Rwanda's capital, Kigali, erupted again in heavy fighting that sent shells screaming over the roof of the U.N. headquarters. Huddled in flak jackets, harried officials sought ways to move relief supplies into the bleeding nation.

Private aid workers and U.N. observers, meanwhile, continued the gruesome task of accounting for the dead in the tiny Central African nation, where more than 100,000 people are believed to have been killed. An estimated 1.3 million more have fled their homes since the bloodbath began April7.

The Red Cross said Thursday that the final death toll could be far higher.

"When it comes to horror, this is one of the worst situations we have ever seen," said Tony Burgener, spokesman for the International Committee of the Red Cross in Geneva.

One Red Cross delegate described the region as "the heart of darkness."

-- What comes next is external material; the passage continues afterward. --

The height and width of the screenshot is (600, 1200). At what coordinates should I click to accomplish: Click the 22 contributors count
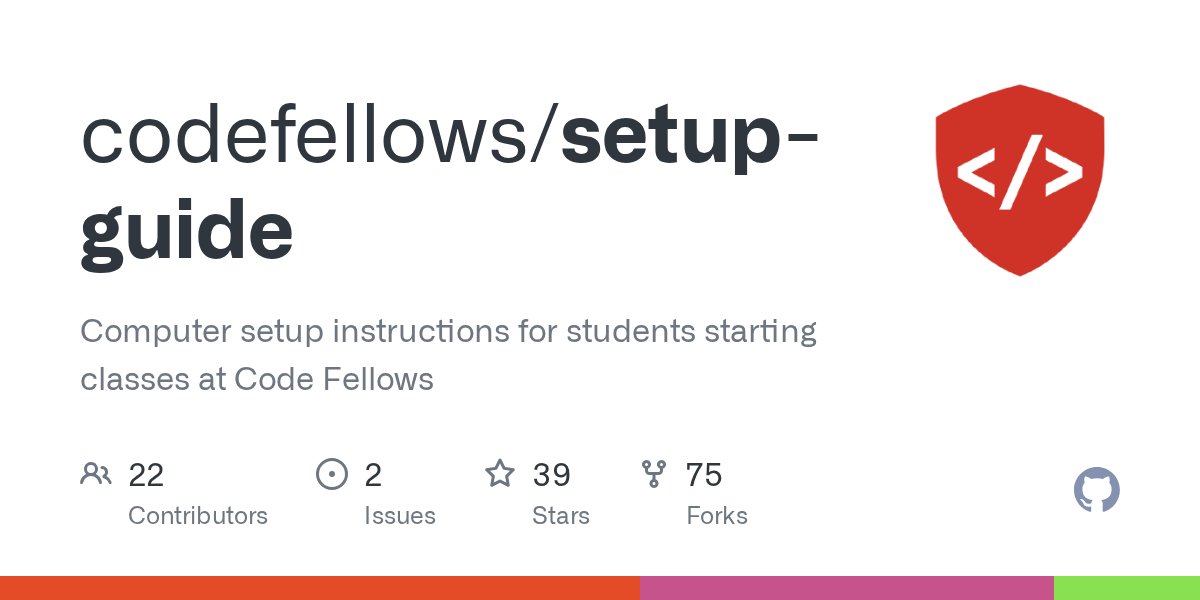[x=146, y=475]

The rampage was touched off by the deaths of the presidents of Rwanda and Burundi - both Hutus - in a mysterious plane crash in Kigali on April6.

That reignited a war between the Hutu-led army and the mostly Tutsi Rwandan Patriotic Front. That conflict had been on hold since August, when the two sides signed a peace agreement meant to lead to a power-sharing interim government.

Most of the killing has come at the hands of marauding gangs of youths and loosely formed militias that have butchered men, women and children with machetes, spears and knives.

The U.N. Commander in Rwanda, Gen. Romeo Dallaire, said his men went to investigate a stench near their Kigali headquarters and found 82 bodies within 300 yards of the front gate.

The British aid group Oxfam said the slaughter "amounts to genocide."